Tut­ta­via, l’importanza dell’osservazione empi­rica diventa pres­sante a par­tire dai secoli XII-XIII, quelli del con­tatto con il mondo arabo, della cir­co­la­zione di merci, per­sone, idee. Per restare sem­pre nell’ambito del mondo ani­male, i trat­tati di mascal­cia e di fal­co­ne­ria si fanno più dif­fusi: non per niente si tratta di ani­mali nobili, che accom­pa­gnano i cava­lieri nell’attività pre­di­letta della cac­cia. Se il De arte venandi cum avi­bus è il trat­tato di fal­co­ne­ria più noto, visto che si deve all’imperatore Fede­rico II, un recente volume di Errico Cuozzo, Medi­ter­ra­neo medie­vale. La fal­co­ne­ria, Rug­gero II, il regno nor­manno di Sici­lia (Uni­ver­sità degli Studi Suor Orsola Benin­casa, pp. 350), esplora la tra­di­zione appena pre­ce­dente, quella di età normanna. 
Impresa non facile, come spiega nella pre­fa­zione Bau­douin Van den Abeele, ch’è uno dei mas­simi sto­rici dei Bestiari medie­vali: «La fal­co­ne­ria, in quanto feno­meno sto­rico, resta in gran parte da stu­diare. Il periodo della sua mas­sima fio­ri­tura, il Medio Evo cen­trale, ci ha lasciato una grande varietà di fonti, senza pure con­sen­tire una coper­tura sod­di­sfa­cente dello svi­luppo di que­sto modo di cac­cia. Biso­gna met­tere insieme dati sparsi e spesso cari­chi di moti­va­zioni secon­da­rie. È la sfida che ha deciso di affron­tare Errico Cuozzo nella sua inda­gine sulla fal­co­ne­ria nella Sici­lia nor­manna. A priori, il sog­getto pare pro­met­tente, per un con­te­sto che ha visto emer­gere la figura di Fede­rico II, l’imperatore fal­co­niere par excel­lence, erede del regno nor­manno di Sici­lia. Biso­gna però costa­tare che i docu­menti d’archivio che for­ni­scono dati sulla fal­co­ne­ria all’epoca nor­manna sono pochi, e dun­que l’autore di que­sto libro ci pro­pone un per­corso ‘inven­tivo’, un’indagine cioè che uti­lizza una plu­ra­lità di fonti così da offrire una rico­stru­zione sto­rica à part entière». 
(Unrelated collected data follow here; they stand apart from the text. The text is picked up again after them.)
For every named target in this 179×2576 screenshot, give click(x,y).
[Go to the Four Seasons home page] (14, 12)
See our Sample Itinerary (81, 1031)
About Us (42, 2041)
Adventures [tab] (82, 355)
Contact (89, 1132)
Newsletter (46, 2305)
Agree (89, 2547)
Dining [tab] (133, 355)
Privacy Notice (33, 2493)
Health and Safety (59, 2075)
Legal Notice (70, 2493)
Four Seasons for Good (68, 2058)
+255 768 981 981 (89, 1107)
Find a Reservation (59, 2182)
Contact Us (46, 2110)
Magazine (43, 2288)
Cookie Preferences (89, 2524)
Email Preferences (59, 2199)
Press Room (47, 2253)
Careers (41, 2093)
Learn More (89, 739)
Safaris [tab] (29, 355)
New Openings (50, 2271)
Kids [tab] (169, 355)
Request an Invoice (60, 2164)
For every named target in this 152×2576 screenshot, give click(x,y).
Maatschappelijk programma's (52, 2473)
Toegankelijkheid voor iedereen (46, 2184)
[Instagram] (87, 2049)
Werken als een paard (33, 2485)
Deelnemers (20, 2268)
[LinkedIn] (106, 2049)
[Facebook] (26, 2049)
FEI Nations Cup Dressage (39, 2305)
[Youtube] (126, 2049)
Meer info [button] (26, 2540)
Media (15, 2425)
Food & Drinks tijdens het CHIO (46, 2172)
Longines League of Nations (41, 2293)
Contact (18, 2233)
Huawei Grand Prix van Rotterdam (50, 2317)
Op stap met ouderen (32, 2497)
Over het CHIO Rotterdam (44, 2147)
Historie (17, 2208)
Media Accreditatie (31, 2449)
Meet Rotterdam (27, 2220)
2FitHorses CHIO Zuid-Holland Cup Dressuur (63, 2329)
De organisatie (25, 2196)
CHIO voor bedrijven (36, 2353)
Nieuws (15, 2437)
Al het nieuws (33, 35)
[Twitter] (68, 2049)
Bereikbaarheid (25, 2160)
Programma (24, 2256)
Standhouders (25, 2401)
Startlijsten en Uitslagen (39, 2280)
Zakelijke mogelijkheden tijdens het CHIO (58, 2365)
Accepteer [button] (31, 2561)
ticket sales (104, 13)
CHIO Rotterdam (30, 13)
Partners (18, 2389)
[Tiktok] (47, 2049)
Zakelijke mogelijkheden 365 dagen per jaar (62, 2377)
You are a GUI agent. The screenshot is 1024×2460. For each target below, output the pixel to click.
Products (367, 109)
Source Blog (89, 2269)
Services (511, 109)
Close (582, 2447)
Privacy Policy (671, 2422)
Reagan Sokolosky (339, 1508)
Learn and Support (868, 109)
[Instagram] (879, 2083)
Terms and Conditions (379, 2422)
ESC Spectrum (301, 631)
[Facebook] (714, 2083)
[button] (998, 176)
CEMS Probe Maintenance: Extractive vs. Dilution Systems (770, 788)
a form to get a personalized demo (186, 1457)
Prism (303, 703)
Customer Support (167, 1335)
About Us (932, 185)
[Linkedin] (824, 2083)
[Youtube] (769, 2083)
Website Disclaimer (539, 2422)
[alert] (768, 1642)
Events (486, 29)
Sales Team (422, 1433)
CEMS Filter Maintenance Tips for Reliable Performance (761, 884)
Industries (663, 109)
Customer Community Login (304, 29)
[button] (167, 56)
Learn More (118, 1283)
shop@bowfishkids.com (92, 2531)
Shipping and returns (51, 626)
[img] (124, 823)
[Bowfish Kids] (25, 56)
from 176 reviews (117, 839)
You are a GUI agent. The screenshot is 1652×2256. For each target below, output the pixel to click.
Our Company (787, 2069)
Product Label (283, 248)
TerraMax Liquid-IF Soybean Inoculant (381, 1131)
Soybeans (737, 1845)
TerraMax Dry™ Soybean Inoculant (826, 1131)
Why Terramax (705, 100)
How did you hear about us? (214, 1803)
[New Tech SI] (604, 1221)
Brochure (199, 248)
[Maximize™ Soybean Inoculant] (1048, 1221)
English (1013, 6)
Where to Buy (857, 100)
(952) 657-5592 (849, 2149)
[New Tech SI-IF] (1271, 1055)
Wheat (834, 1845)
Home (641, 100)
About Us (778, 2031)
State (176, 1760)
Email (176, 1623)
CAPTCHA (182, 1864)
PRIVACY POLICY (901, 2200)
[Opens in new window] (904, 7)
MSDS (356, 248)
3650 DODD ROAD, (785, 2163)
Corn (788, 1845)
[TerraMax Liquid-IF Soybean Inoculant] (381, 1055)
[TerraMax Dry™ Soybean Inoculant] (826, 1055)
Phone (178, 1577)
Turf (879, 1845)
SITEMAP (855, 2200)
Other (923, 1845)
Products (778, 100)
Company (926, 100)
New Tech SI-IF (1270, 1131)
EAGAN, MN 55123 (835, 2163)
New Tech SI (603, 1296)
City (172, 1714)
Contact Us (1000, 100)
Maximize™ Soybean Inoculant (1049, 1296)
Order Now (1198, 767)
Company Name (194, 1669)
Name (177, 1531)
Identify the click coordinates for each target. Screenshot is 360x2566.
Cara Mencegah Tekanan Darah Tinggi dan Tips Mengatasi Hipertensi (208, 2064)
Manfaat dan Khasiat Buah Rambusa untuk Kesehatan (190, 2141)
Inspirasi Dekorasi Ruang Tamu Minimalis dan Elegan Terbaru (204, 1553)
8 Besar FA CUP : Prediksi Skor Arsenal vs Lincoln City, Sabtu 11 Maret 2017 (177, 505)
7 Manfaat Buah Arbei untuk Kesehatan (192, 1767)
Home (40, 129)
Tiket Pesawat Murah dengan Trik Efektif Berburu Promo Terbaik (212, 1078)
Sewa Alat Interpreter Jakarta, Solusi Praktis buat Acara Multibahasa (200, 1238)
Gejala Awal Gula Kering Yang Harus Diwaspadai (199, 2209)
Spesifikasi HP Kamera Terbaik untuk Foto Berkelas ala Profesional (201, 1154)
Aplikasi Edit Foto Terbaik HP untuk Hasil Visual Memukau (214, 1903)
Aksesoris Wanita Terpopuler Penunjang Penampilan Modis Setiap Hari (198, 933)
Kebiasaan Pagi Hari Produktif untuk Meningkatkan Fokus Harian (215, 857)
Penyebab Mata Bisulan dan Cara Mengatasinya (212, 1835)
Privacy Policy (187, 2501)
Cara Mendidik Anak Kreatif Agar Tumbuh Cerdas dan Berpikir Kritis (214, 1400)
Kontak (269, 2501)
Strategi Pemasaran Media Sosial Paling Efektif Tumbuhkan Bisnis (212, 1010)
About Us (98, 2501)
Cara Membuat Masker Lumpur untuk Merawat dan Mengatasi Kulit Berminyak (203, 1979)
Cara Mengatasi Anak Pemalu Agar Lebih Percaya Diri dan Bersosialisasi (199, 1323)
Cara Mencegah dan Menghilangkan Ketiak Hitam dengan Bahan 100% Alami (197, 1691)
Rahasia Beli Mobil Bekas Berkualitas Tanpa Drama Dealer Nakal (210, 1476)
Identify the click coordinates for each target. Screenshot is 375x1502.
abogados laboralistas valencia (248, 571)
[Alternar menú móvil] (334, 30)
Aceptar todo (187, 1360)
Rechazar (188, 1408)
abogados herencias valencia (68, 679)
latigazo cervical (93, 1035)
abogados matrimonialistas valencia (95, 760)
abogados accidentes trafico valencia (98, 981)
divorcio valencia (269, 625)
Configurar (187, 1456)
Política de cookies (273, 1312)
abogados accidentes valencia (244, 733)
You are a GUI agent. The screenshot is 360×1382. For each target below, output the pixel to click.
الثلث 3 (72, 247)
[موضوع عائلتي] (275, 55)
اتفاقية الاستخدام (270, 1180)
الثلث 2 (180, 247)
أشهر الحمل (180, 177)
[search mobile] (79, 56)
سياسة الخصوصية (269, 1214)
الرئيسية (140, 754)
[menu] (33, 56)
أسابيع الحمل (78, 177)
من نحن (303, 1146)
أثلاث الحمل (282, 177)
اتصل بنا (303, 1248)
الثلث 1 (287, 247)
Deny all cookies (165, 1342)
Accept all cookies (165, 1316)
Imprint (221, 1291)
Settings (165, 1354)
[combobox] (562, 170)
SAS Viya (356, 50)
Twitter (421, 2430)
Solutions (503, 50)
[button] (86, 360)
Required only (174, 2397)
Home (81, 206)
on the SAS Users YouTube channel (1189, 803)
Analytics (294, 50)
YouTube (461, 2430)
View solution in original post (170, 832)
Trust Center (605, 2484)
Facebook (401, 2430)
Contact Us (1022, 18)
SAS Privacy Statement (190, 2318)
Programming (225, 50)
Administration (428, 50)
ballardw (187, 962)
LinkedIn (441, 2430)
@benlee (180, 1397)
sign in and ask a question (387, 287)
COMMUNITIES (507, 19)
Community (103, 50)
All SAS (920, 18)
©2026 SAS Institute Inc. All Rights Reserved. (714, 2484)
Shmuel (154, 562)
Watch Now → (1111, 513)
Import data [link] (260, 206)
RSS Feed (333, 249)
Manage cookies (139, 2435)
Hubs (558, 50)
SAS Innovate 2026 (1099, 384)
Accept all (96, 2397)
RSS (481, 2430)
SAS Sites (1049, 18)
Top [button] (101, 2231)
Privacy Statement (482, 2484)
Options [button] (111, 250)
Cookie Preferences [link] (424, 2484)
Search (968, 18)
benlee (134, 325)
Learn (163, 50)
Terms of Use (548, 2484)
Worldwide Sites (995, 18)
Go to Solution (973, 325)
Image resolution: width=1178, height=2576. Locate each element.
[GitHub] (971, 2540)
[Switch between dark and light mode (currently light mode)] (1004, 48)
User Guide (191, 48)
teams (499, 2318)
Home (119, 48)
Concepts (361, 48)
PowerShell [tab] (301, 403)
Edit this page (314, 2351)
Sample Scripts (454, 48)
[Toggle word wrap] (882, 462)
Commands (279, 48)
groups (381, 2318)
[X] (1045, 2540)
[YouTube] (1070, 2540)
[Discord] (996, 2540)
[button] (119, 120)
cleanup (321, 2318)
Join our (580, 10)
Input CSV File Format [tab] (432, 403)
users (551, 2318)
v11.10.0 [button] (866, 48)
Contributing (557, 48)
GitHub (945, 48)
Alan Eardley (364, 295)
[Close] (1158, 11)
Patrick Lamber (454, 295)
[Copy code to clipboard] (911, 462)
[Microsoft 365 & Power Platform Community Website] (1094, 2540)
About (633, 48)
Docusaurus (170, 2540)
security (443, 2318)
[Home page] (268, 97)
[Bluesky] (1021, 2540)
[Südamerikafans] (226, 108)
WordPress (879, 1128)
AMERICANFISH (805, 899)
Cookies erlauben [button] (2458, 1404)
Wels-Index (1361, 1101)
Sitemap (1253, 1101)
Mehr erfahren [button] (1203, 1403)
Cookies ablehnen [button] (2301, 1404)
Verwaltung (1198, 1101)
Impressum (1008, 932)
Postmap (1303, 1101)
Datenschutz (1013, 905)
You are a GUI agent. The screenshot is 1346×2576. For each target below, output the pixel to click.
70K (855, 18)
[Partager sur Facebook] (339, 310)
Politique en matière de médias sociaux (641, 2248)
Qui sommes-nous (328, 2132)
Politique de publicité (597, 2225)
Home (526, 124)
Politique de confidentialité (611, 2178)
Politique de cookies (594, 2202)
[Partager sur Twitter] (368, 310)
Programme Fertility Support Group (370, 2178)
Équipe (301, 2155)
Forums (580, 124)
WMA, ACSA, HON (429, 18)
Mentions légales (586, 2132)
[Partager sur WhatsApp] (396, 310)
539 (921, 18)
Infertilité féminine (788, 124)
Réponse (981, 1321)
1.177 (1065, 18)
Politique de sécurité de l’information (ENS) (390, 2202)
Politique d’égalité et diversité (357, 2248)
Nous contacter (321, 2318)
In effetti, il volume è denso di dati tec­nici presi dalle fonti medie­vali e messi a con­fronto con le cono­scenze attuali in mate­ria; ma non man­cano ric­chis­simi appro­fon­di­menti di sto­ria cul­tura e sociale, accom­pa­gnati costan­te­mente da un cor­redo ico­no­gra­fico par­ti­co­lar­mente signi­fi­ca­tivo e impor­tante, vista la mate­ria trat­tata. Al ter­mine della let­tura, due evi­denze emer­gono da Medi­ter­ra­neo medie­vale. La prima riguarda l’inutilità di con­trap­porre il medioevo sim­bo­lico a quello della pra­tica, tal­mente que­sti due livelli sono inter­con­nessi; e il tema della fal­co­ne­ria, così intriso di valori caval­le­re­schi, è adatto a dimo­strarlo. Al con­tempo, il titolo scelto evi­den­zia quanto la sto­ria medi­ter­ra­nea sia cen­trale in quest’epoca, al punto da coin­vol­gere così pro­fon­da­mente anche quei Nor­manni che giun­ge­vano da mari ben più nor­dici, ma che sep­pero farsi inter­preti straor­di­nari della koinè del Mare Nostrum.